On September 16, 1896, the completed building was dedicated. It had cost about $900 and, at the time of the opening, a debt of only $50 remained.
A contemporary newspaper described the afternoon and evening services of dedication as being well attended, ‘‘large numbers coming from the neighboring towns and villages.”
The first couple to be married in the new church was Mr. and Mrs. Ensley MacDonald.
Mr. Hatt remained with the congregation for a year after his graduation and then moved to the United States for further study. Some years later, he became superintendent of Baptist missions in British Columbia.

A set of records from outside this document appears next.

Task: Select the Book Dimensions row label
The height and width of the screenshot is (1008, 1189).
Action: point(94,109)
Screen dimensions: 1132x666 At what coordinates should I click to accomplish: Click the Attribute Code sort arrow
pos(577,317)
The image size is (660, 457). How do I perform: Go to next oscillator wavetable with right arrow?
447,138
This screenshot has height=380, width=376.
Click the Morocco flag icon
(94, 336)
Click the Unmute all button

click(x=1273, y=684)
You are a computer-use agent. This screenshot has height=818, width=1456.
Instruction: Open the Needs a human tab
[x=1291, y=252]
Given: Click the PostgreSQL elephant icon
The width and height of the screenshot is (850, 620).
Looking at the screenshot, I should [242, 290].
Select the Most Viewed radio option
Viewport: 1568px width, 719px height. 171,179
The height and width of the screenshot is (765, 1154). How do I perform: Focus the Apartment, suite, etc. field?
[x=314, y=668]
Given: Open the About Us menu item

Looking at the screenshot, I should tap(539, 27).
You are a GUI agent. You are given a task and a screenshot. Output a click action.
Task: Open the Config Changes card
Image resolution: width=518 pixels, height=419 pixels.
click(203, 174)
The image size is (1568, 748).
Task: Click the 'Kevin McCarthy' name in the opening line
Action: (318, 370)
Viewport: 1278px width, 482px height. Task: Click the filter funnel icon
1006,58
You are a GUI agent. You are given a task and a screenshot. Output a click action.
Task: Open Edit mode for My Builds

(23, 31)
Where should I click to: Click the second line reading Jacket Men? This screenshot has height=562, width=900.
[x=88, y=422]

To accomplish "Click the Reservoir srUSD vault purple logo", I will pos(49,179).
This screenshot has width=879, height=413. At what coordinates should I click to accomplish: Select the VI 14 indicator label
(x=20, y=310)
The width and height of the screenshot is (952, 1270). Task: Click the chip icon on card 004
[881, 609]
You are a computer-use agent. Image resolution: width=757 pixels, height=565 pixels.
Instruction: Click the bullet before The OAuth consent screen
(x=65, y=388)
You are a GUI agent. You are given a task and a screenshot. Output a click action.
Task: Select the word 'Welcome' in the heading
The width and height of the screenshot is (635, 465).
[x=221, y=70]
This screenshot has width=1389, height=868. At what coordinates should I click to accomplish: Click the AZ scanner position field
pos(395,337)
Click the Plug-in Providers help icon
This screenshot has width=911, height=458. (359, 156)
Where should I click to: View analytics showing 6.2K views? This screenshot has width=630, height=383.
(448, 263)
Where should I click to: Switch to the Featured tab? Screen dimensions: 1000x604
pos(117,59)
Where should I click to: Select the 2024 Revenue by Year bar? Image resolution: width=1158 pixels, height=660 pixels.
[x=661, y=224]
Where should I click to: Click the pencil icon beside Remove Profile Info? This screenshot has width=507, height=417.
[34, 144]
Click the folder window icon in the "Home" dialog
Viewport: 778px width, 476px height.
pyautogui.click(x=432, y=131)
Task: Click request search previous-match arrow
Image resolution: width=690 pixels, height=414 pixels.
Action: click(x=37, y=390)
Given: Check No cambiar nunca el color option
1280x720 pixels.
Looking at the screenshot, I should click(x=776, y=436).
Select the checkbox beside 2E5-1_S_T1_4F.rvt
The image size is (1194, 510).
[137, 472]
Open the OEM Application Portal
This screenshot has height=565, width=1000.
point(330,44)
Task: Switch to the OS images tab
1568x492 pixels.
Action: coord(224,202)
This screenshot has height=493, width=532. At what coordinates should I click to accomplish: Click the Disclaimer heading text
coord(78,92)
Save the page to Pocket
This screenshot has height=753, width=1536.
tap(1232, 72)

It also is worthy of note that he was a poet of some ability whose publications included at least four volumes of verse.
For over half a century, the Baptists at Mt. Denson, although maintaining their own building, continued to be members of the Hantsport church. Finally, however, it was noted that “the work of the church has evolved to the point that in the interest of efficiency and to meet the new challenges of the day the members are organizing themselves into an autonomous church.’’
Rev. J. William Scott was the pastor at the time and the formal organization took place on January 4, 1953. About 24 persons took letters of dismission from the Hantsport church to constitute themselves the Mt. Denson United Baptist Church.
In September, 1963, Rev. Gordon L. Gower came to the Hantsport charge from a pastorate at Corner Brook, Newfoundland. A few years prior to his coming, a basement had been completed under the Mt. Denson church to provide vestry and classroom space.
Under Mr. Gower’s leadership, further changes have been made. With John MacDonald as chairman, a church improvement committee renovated the interior at an expenditure almost three times the
original cost of the structure.
On October 3, 1965, the improved building was rededicated. On that occasion a new electric organ was presented by Mrs. Wilfred Myers of Newburg, New York, in memory of her parents, Mr. and Mrs. William MacDonald.
Nor is the congregation satisfied that its work is complete. Already plans are being made for further improvements both within and without the building.
Of the work in Mt. Denson, the minister with justifiable pride has written, “I know of no church its size in the Maritimes that is doing a better or perhaps as good a job for the Lord.”